The full set of records is to be reproduced verbatim.

(Stored items)
☆ ☆ ☆
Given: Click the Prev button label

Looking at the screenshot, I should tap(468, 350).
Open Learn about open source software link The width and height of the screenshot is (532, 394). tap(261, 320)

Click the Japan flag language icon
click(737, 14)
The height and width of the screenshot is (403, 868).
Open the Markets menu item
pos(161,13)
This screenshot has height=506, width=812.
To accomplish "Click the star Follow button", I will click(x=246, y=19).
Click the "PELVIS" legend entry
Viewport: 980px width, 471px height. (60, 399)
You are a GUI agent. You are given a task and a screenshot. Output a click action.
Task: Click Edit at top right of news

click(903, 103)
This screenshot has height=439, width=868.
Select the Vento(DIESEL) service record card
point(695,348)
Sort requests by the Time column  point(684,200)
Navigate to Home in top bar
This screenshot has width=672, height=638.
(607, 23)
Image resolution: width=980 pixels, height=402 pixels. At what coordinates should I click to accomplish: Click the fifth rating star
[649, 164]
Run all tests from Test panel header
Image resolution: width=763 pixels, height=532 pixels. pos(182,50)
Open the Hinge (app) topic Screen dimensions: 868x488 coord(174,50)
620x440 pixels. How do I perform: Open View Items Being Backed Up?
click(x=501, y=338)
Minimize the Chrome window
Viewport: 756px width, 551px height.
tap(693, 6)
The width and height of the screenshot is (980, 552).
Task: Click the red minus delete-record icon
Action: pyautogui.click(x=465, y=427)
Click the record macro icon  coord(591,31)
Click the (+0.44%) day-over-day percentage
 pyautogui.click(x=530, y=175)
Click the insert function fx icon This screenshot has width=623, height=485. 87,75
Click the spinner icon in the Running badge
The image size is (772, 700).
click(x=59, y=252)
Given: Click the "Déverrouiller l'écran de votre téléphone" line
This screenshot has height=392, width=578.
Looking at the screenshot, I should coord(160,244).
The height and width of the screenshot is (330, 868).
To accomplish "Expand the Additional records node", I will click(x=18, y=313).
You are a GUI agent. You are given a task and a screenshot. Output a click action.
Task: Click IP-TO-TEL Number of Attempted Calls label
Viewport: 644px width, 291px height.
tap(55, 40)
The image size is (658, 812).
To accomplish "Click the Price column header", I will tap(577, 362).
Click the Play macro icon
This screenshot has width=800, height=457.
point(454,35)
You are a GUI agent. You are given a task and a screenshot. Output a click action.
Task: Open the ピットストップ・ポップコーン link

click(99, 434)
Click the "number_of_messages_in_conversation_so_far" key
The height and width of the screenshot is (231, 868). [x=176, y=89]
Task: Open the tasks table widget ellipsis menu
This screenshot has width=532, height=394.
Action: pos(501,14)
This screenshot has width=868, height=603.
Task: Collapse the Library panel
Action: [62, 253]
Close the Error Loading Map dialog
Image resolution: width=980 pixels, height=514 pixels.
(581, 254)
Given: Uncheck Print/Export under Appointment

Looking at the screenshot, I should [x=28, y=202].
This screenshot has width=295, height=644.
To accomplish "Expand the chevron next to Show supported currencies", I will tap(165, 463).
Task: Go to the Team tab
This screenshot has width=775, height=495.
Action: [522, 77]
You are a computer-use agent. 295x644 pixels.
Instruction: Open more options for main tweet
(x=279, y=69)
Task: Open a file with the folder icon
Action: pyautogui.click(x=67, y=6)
☆ ☆ ☆
Output of the task
Given: Click the Prev button label

Looking at the screenshot, I should tap(468, 350).
Open Learn about open source software link The width and height of the screenshot is (532, 394). tap(261, 320)

Click the Japan flag language icon
click(737, 14)
The height and width of the screenshot is (403, 868).
Open the Markets menu item
pos(161,13)
This screenshot has height=506, width=812.
To accomplish "Click the star Follow button", I will click(x=246, y=19).
Click the "PELVIS" legend entry
Viewport: 980px width, 471px height. (60, 399)
You are a GUI agent. You are given a task and a screenshot. Output a click action.
Task: Click Edit at top right of news

click(903, 103)
This screenshot has height=439, width=868.
Select the Vento(DIESEL) service record card
point(695,348)
Sort requests by the Time column  point(684,200)
Navigate to Home in top bar
This screenshot has width=672, height=638.
(607, 23)
Image resolution: width=980 pixels, height=402 pixels. At what coordinates should I click to accomplish: Click the fifth rating star
[649, 164]
Run all tests from Test panel header
Image resolution: width=763 pixels, height=532 pixels. pos(182,50)
Open the Hinge (app) topic Screen dimensions: 868x488 coord(174,50)
620x440 pixels. How do I perform: Open View Items Being Backed Up?
click(x=501, y=338)
Minimize the Chrome window
Viewport: 756px width, 551px height.
tap(693, 6)
The width and height of the screenshot is (980, 552).
Task: Click the red minus delete-record icon
Action: pyautogui.click(x=465, y=427)
Click the record macro icon  coord(591,31)
Click the (+0.44%) day-over-day percentage
 pyautogui.click(x=530, y=175)
Click the insert function fx icon This screenshot has width=623, height=485. 87,75
Click the spinner icon in the Running badge
The image size is (772, 700).
click(x=59, y=252)
Given: Click the "Déverrouiller l'écran de votre téléphone" line
This screenshot has height=392, width=578.
Looking at the screenshot, I should coord(160,244).
The height and width of the screenshot is (330, 868).
To accomplish "Expand the Additional records node", I will click(x=18, y=313).
You are a GUI agent. You are given a task and a screenshot. Output a click action.
Task: Click IP-TO-TEL Number of Attempted Calls label
Viewport: 644px width, 291px height.
tap(55, 40)
The image size is (658, 812).
To accomplish "Click the Price column header", I will tap(577, 362).
Click the Play macro icon
This screenshot has width=800, height=457.
point(454,35)
You are a GUI agent. You are given a task and a screenshot. Output a click action.
Task: Open the ピットストップ・ポップコーン link

click(99, 434)
Click the "number_of_messages_in_conversation_so_far" key
The height and width of the screenshot is (231, 868). [x=176, y=89]
Task: Open the tasks table widget ellipsis menu
This screenshot has width=532, height=394.
Action: pos(501,14)
This screenshot has width=868, height=603.
Task: Collapse the Library panel
Action: [62, 253]
Close the Error Loading Map dialog
Image resolution: width=980 pixels, height=514 pixels.
(581, 254)
Given: Uncheck Print/Export under Appointment

Looking at the screenshot, I should [x=28, y=202].
This screenshot has width=295, height=644.
To accomplish "Expand the chevron next to Show supported currencies", I will tap(165, 463).
Task: Go to the Team tab
This screenshot has width=775, height=495.
Action: [522, 77]
You are a computer-use agent. 295x644 pixels.
Instruction: Open more options for main tweet
(x=279, y=69)
Task: Open a file with the folder icon
Action: pyautogui.click(x=67, y=6)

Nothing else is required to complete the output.